Per ostetriche e ostetrici il protocollo è arrivato molto di recente, eppure questa categoria rientra tra i vaccinatori sin dai primi tempi. Lo ribadisce la Federazione nazionale degli Ordini della professione Ostetrica (FNOPO). La causa si trova nell’autonomia sanitaria di ciascuna regione e, più nel dettaglio, in quella di ogni azienda sanitaria.
In Liguria e Toscana ad esempio le ostetriche vaccinano da molto prima della norma nazionale, in prestazione volontaria e senza obbligo di segnalare l’attività all’Ordine di riferimento. Ora, con la norma scritta, i dati diverranno più organici e sistematici. Ma in tante e tanti fino ad ora hanno risposto alla chiamata della propria Asl per aiutare a velocizzare i passaggi.

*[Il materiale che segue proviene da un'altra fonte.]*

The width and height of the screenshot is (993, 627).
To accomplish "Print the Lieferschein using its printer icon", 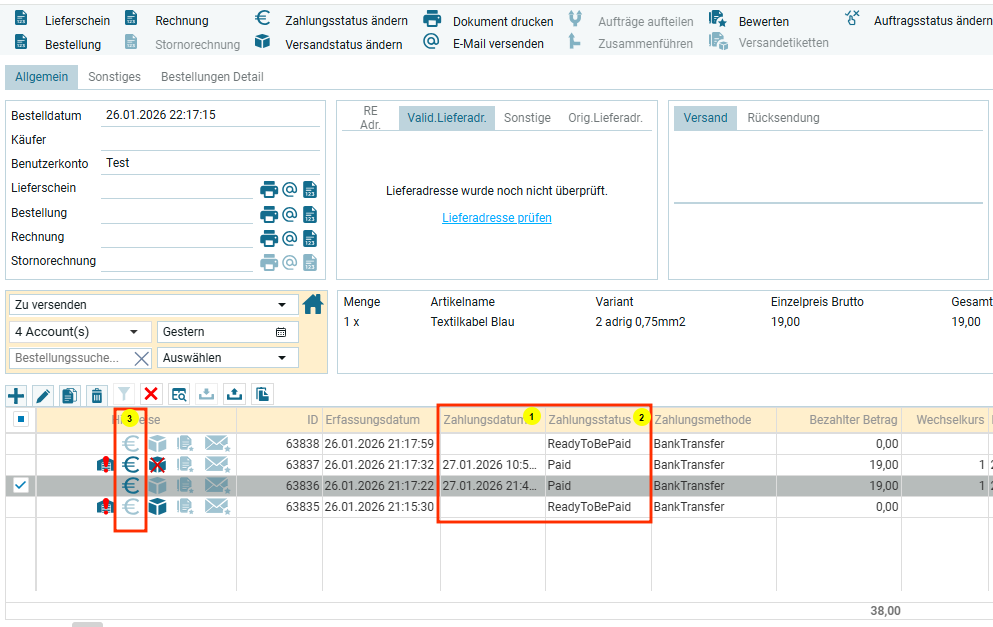I will click(268, 189).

Gli specialisti ambulatoriali sarebbero pronti a prender parte alla campagna, ma il protocollo va ancora normato regione per regione. Così spiega Antonio Magi, segretario generale SUMAI Assoprof: «Noi abbiamo una prerogativa rispetto agli altri professionisti coinvolti. Possiamo vaccinare mentre facciamo ambulatorio, un gran risparmio per i pazienti. C’è la possibilità anche di andare a casa o negli hub, l’accordo prevede questo». Tuttavia, anche qui l’assenza di dosi allunga le tempistiche.
In attesa di essere attivati anche biologi e altri professionisti sanitari. Nel secondo caso nonostante i protocolli, per la maggior parte dei soggetti disponibili il lavoro si è ora limitato a seguire il corso previsto dall’Iss.
L’Ordine dei biologi, inoltre, spiega che si attende un provvedimento ad hoc che consenta, concretamente, ai biologi di vaccinare. Servono infatti disposizioni specifiche prima di poter aprire le candidature e poi divulgare il corso di formazione. Per ora la strada è bloccata, sebbene i biologi attendano di poter fare la loro parte come è accaduto con i tamponi rapidi in farmacia.
A chiudere il lungo elenco ci sono proprio i farmacisti. Per loro il governo ha previsto il lasciapassare per la vaccinazione e ricevuto da Federfarma la lista delle farmacie aderenti. In tutto 11mila, oltre il 60% del totale. In questo caso si stava procedendo piuttosto rapidamente, gli elenchi servivano proprio a sbrogliare la parte logistica e iniziare contemporaneamente in tutta Italia. Era però informalmente previsto che il vaccino riservato alle farmacie, per facilità di trasporto e formula monodose, fosse quello Johnson&Johnson.
Lo stop richiesto prima da Fda e poi da Ema, per un rapido controllo su casi di trombosi sospette, ha portato a una botta d’arresto. Anche il prodotto Janssen è realizzato con vettore virale, come AstraZeneca, collegato a queste rarissime formazioni di trombi. Da allora «i vaccini in farmacia non sono arrivati» nonostante lo sblocco delle dosi. «Ora c’è un’apertura, abbiamo chiesto di poter usare AstraZeneca», ma si resta sull’ipotesi.
I farmacisti inoltre sono già fortemente coinvolti nella campagna, spiega Federfarma. Sono loro la figura sanitaria «preposta a maneggiare e a sporzionare il vaccino». Ma «bisogna fare accordi con ogni singola regione, e intanto attendiamo il responso dalla struttura commissariale», è l’ultima notizia.